There are actually five types of design units in VHDL; entities, architectures, packages, package bodies, and
configurations. Entities and architectures are the only two design units that you must have in any VHDL design description.
Packages and configurations are optional.
Entities
A VHDL entity is a statement (indicated by the entity keyword) that defines the external specification of a circuit or sub-circuit.
The minimum VHDL design description must include at least one entity and one corresponding architecture.
When you write an entity declaration, you must provide a unique name for that entity and a port list defining the input and output
ports of the circuit. Each port in the port list must be given a name, direction (or mode, in VHDL jargon) and a type. Optionally,
you may also include a special type of parameter list (called a generic list) that allows you to pass additional information into an
entity.
An example of an entity declaration is given below:
entity fulladder is
port (X: in bit;
Y: in bit;
Cin: in bit;
Cout: out bit;
Sum: out bit);
end fulladder;
Architectures
A VHDL architecture declaration is a statement (beginning with the architecture keyword) that describes the underlying function
and/or structure of a circuit. Each architecture in your design must be associated (or bound) by name with one entity in the
design.
VHDL allows you to create more than one alternate architecture for each entity. This feature is particularly useful for simulation
and for project team environments in which the design of the system interfaces (expressed as entities) is performed by a
different engineer than the lower-level architectural description of each component circuit, or when you simply want to
experiment with different methods of description.

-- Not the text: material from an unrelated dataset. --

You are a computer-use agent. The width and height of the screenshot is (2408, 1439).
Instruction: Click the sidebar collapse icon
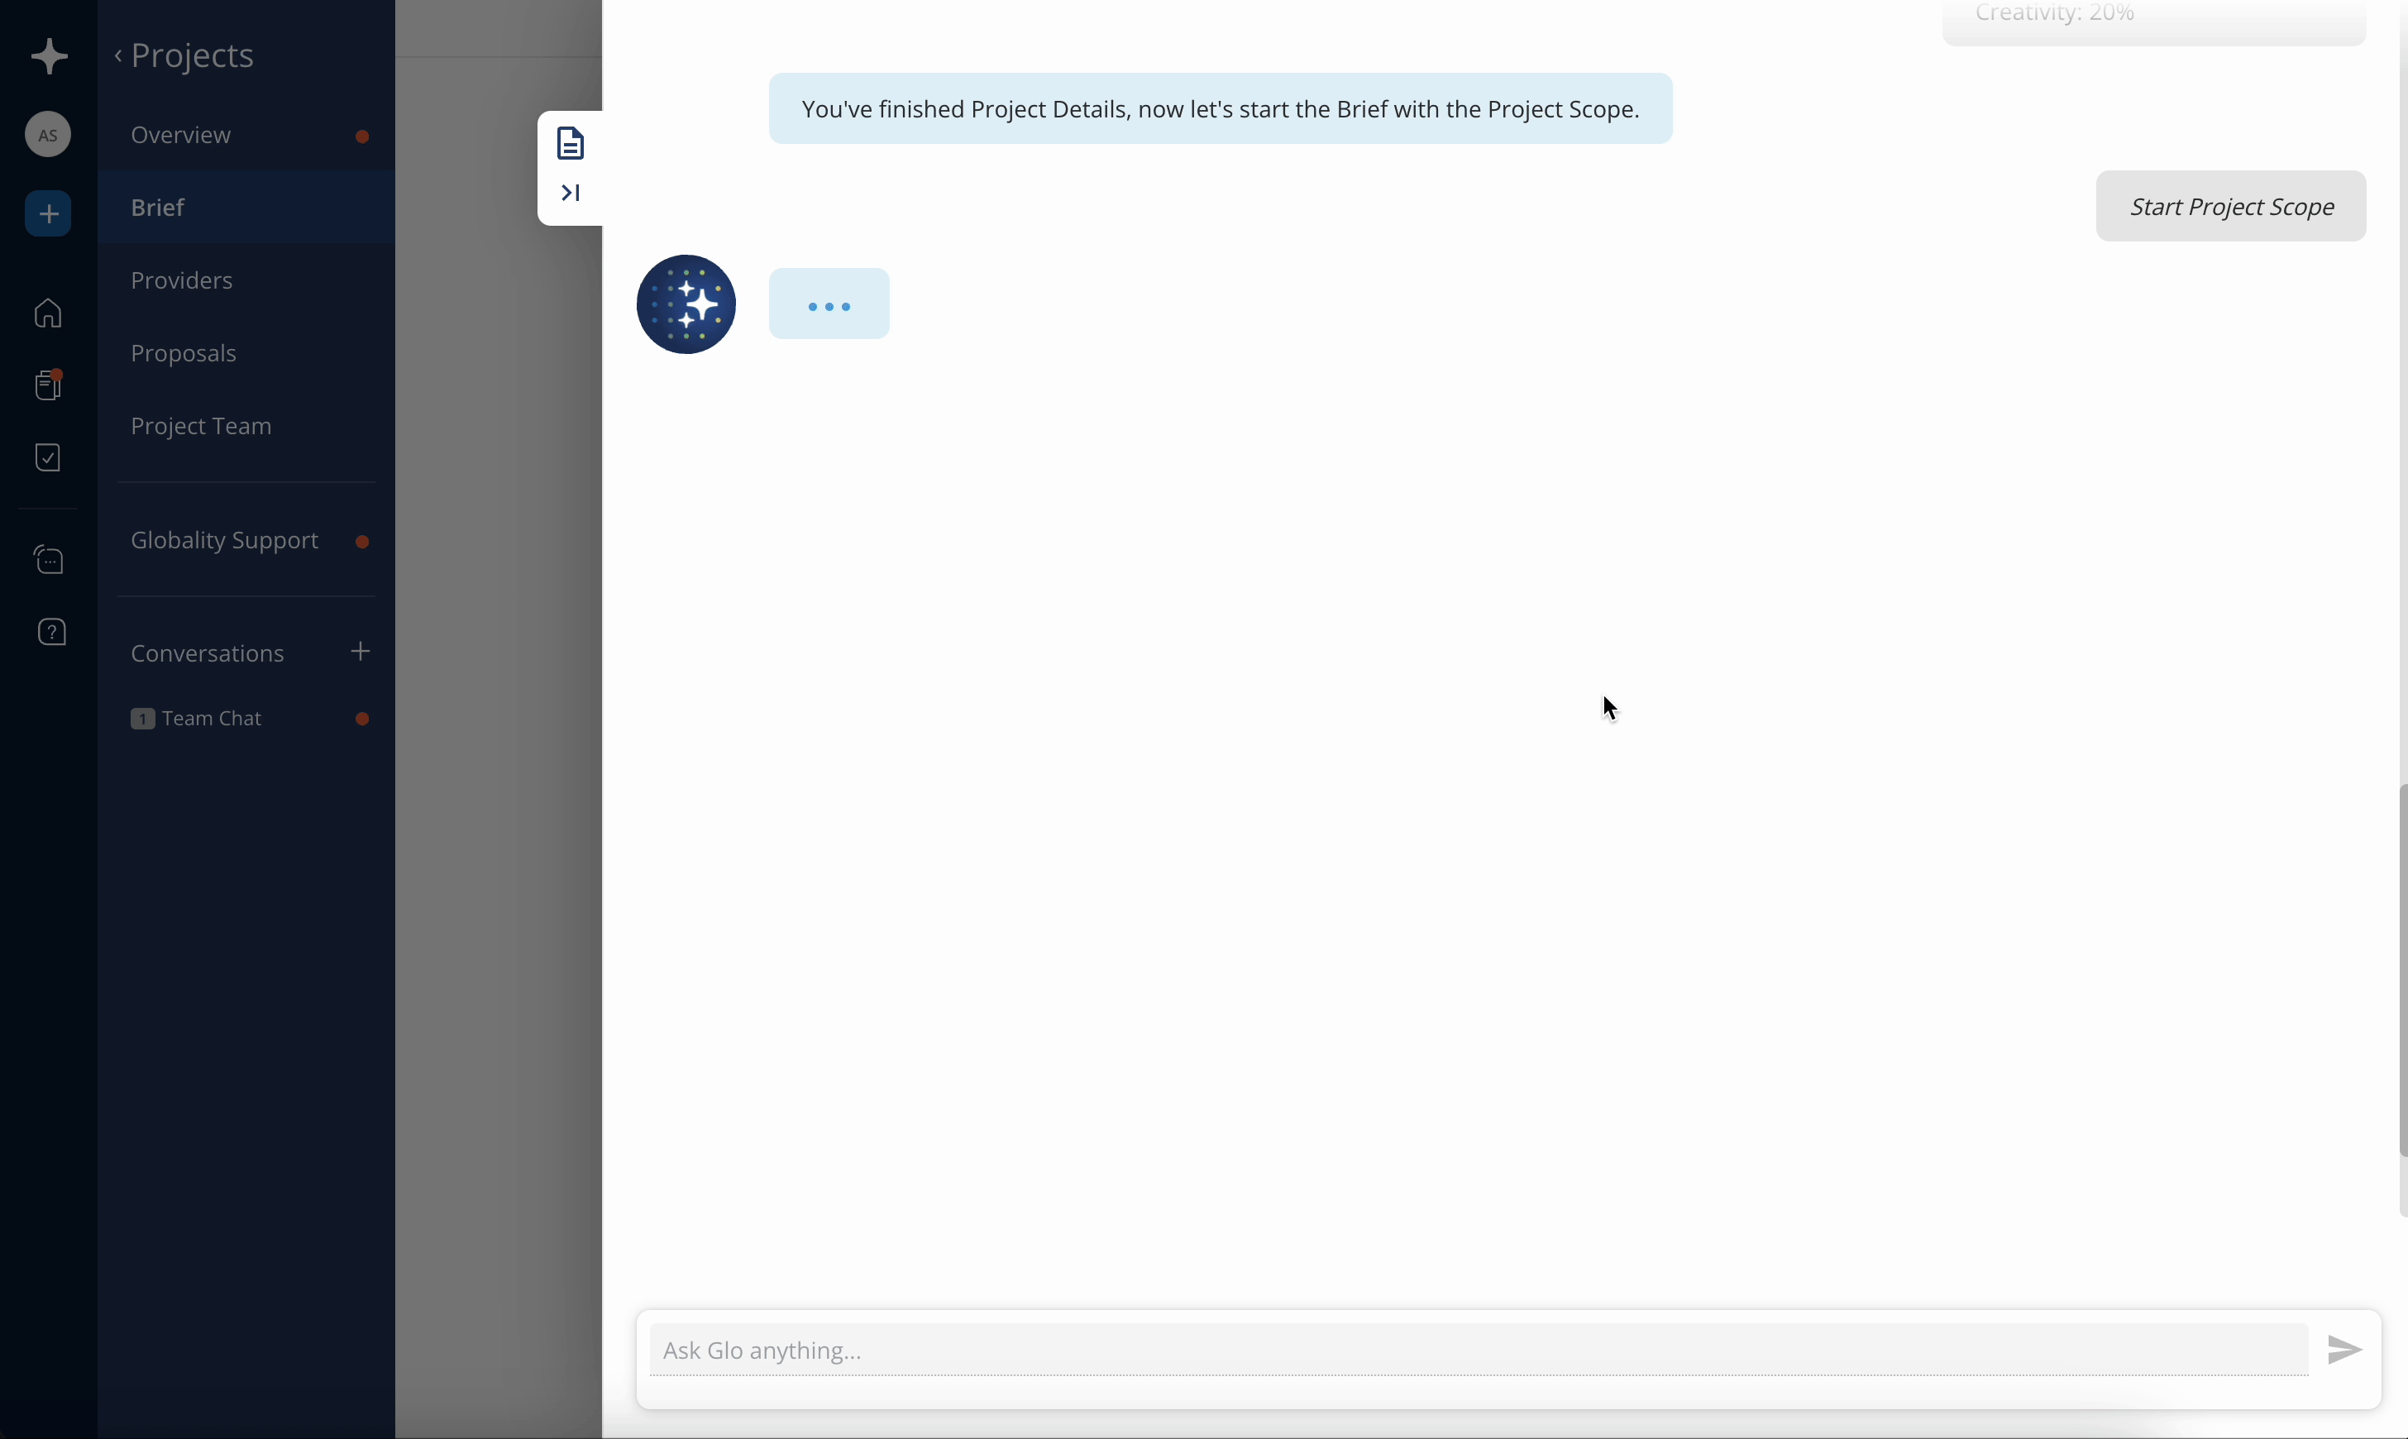point(572,192)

An architecture declaration consists of zero or more declarations (of items such as intermediate signals, components that will be
referenced in the architecture, local functions and procedures, and constants) followed by a begin statement, a series of
concurrent statements, and an end statement, as illustrated by the following example:
architecture concurrent of fulladder is
begin
Sum <= X xor Y xor Cin;
Cout <= (X and Y) or (X and Cin) or (Y and Cin);
end concurrent;
Packages and Package Bodies
A VHDL package declaration is identified by the package keyword, and is used to collect commonly-used declarations for use
globally among different design units. You can think of a package as a common storage area, one used to store such things as
type declarations, constants, and global subprograms. Items defined within a package can be made visible to any other design
unit in the complete VHDL design, and they can be compiled into libraries for later re-use.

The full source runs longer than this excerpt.